— About this task —
Write the line that contains "1280x825 pixels." and each one after it, word for word, ending with the final line of the data.
:: Data shown ::
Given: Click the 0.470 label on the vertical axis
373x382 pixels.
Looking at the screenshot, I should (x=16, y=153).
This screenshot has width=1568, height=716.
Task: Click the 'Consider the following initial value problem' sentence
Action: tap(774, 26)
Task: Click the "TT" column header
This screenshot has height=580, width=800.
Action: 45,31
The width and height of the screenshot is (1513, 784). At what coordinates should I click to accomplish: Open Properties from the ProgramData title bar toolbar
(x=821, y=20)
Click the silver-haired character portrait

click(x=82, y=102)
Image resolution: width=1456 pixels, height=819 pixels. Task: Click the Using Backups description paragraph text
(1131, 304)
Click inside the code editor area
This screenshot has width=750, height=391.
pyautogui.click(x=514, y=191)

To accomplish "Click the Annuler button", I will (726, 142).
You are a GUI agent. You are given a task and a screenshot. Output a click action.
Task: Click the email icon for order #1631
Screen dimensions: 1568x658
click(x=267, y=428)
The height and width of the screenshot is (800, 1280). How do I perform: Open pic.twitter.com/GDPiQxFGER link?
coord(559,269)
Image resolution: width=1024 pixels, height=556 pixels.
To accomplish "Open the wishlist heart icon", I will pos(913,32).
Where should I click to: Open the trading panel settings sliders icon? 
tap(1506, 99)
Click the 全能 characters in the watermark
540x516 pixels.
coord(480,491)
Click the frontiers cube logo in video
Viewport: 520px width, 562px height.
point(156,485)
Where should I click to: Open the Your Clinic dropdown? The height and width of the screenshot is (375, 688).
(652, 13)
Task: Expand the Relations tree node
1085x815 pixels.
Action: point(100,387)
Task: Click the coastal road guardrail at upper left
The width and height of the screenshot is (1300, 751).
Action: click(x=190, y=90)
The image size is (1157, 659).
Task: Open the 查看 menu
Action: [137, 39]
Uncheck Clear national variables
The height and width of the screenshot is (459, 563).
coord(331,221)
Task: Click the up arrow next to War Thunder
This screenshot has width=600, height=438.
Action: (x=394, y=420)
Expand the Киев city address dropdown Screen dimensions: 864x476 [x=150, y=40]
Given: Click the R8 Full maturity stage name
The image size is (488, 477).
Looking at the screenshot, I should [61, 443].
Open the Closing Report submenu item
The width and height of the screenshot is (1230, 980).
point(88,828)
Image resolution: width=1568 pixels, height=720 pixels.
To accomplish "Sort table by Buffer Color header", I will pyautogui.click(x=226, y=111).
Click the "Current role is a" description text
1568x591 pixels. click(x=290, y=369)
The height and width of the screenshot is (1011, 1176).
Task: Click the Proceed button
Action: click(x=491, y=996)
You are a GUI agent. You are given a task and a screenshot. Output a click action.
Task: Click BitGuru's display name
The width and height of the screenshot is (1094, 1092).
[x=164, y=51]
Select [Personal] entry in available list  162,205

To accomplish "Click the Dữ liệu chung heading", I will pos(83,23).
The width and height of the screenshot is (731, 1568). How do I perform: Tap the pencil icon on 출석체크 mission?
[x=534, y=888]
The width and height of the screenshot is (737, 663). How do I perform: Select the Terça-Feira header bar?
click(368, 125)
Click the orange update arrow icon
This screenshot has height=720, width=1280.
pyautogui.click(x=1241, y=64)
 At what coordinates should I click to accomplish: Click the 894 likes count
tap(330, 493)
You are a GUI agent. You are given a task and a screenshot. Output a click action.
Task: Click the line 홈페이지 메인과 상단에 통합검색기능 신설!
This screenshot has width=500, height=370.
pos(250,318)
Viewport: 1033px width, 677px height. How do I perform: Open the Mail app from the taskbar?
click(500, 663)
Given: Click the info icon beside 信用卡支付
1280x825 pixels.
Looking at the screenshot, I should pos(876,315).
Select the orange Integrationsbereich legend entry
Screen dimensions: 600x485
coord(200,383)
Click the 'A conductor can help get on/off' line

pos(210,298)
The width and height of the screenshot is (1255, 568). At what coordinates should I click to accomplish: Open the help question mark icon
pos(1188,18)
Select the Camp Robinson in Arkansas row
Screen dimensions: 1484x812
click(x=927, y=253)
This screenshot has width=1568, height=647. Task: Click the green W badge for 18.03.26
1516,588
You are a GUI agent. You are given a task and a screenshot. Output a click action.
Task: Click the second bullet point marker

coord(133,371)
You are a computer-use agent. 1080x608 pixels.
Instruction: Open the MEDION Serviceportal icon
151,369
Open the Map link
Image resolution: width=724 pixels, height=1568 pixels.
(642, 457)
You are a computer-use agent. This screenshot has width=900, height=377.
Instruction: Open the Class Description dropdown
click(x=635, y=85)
:::
— Solution for this task —
1280x825 pixels.
Looking at the screenshot, I should pos(876,315).
Select the orange Integrationsbereich legend entry
Screen dimensions: 600x485
coord(200,383)
Click the 'A conductor can help get on/off' line

pos(210,298)
The width and height of the screenshot is (1255, 568). At what coordinates should I click to accomplish: Open the help question mark icon
pos(1188,18)
Select the Camp Robinson in Arkansas row
Screen dimensions: 1484x812
click(x=927, y=253)
This screenshot has width=1568, height=647. Task: Click the green W badge for 18.03.26
1516,588
You are a GUI agent. You are given a task and a screenshot. Output a click action.
Task: Click the second bullet point marker

coord(133,371)
You are a computer-use agent. 1080x608 pixels.
Instruction: Open the MEDION Serviceportal icon
151,369
Open the Map link
Image resolution: width=724 pixels, height=1568 pixels.
(642, 457)
You are a computer-use agent. This screenshot has width=900, height=377.
Instruction: Open the Class Description dropdown
click(x=635, y=85)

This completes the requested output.